Since 1950, China has been leveraging its strong history of domestic achievements in development to support other ‘developing’ countries through its South-South cooperation and has grown into a preeminent provider of financing for global development. This ‘Insight’ aims to contextualize and centralize existing sources of information to provide a broad overview of a) how China frames its own role in international development, b) its financing for development cooperation, and c) its strategic priorities. It finds:
- China does not consider itself a ‘donor’ but rather a “developing country” and a provider of “South-South cooperation”.

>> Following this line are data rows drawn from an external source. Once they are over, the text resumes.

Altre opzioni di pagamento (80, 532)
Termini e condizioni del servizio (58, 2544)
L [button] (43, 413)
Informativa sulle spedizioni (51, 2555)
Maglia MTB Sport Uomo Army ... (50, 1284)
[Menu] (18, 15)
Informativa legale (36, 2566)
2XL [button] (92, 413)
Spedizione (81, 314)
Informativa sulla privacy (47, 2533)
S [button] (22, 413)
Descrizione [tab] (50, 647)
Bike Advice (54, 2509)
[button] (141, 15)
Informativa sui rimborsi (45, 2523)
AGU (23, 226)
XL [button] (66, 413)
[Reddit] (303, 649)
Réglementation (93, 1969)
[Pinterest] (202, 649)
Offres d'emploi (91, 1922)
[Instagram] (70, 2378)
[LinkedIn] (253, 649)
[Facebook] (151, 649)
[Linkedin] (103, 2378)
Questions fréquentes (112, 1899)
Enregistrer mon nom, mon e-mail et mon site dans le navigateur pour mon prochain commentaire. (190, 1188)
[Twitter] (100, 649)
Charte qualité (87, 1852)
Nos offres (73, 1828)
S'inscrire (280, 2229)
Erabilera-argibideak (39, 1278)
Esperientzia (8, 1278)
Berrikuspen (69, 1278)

- Between 2013 and 2018, China’s annual average spending on foreign assistance reached approximately US$7.0 billion, growing by almost 50% compared to 2010-2012.

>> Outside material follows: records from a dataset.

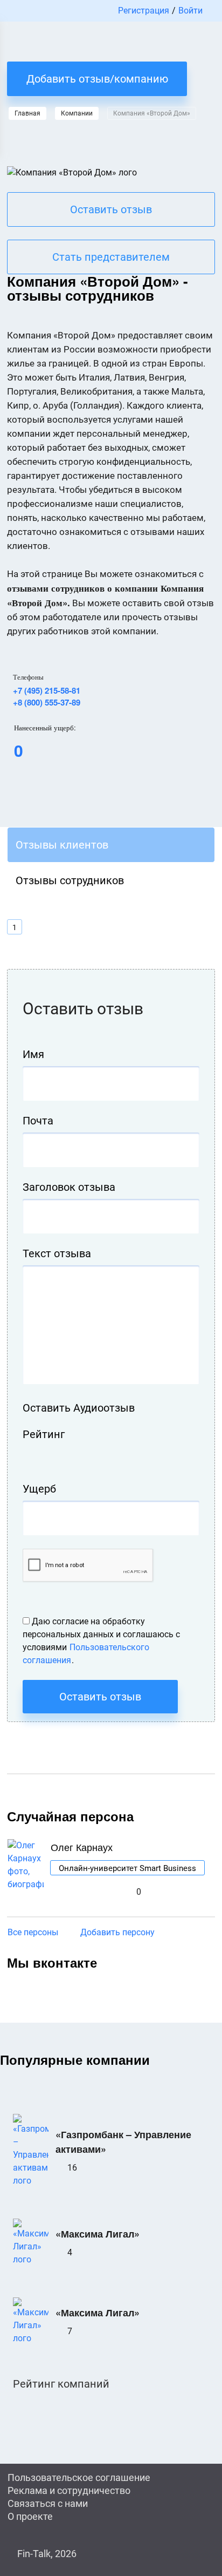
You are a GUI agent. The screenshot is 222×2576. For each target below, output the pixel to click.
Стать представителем (111, 256)
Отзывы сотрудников (70, 880)
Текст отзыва (57, 1253)
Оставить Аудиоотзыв (79, 1407)
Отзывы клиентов (62, 844)
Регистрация (143, 10)
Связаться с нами (48, 2503)
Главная (27, 113)
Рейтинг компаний (61, 2383)
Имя (33, 1054)
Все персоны (33, 1932)
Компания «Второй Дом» (151, 113)
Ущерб (39, 1488)
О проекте (30, 2516)
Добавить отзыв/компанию (97, 78)
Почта (38, 1120)
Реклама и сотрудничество (69, 2490)
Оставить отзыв (111, 209)
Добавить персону (117, 1932)
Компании (77, 113)
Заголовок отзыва (69, 1187)
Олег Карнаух (82, 1847)
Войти (190, 10)
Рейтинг (44, 1434)
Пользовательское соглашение (79, 2477)
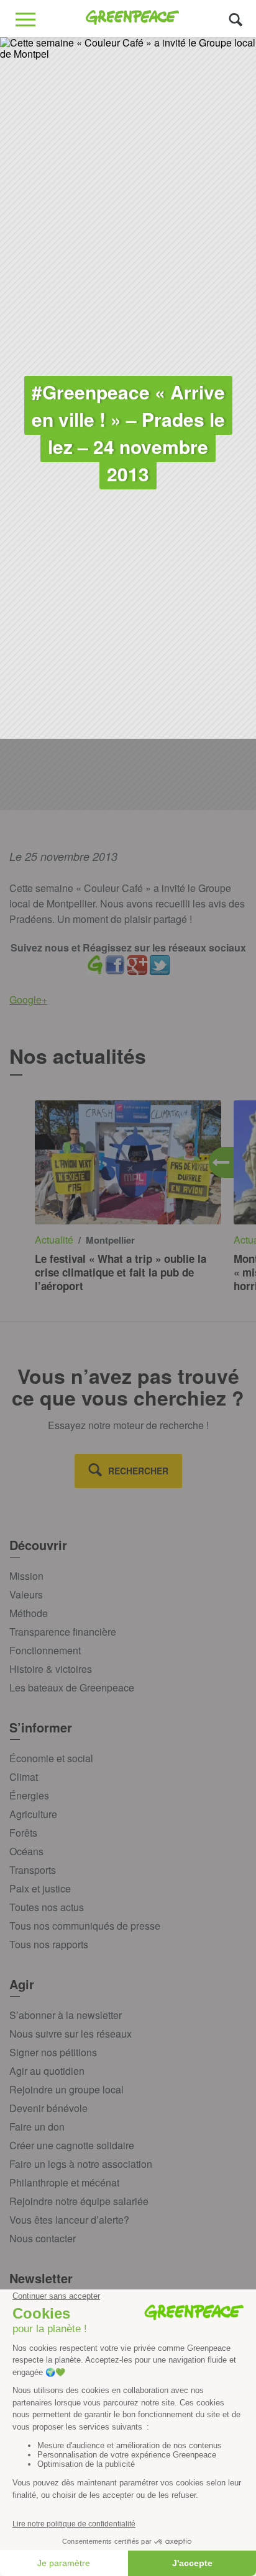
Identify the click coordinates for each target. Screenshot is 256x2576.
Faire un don (37, 2126)
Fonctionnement (45, 1650)
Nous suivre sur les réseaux (70, 2033)
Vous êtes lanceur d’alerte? (69, 2220)
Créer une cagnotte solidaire (71, 2145)
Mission (26, 1576)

- 45% of China’s foreign assistance goes to African countries, followed by Asia (37%) and Latin America (7%)
- China’s ‘ODA-like’ flows in 2019 are estimated at US$5.9 billion, which would make China the sixth largest provider of ODA.
- Although bilateral flows remain predominant, multilateral commitments an increasingly important component of China’s development cooperation, particularly as part of its global response to COVID-19.
- China’s longstanding sectoral priorities include agriculture, infrastructure, and trade, but governance, climate, health, and humanitarian assistance are gaining increased attention.
- Transparency around Chinese development finance remains a challenge despite apparent efforts on the government’s part to improve communication and accountability.
- China’s importance as a global development actor will continue to grow, and its institutional capacities and approaches will develop in parallel.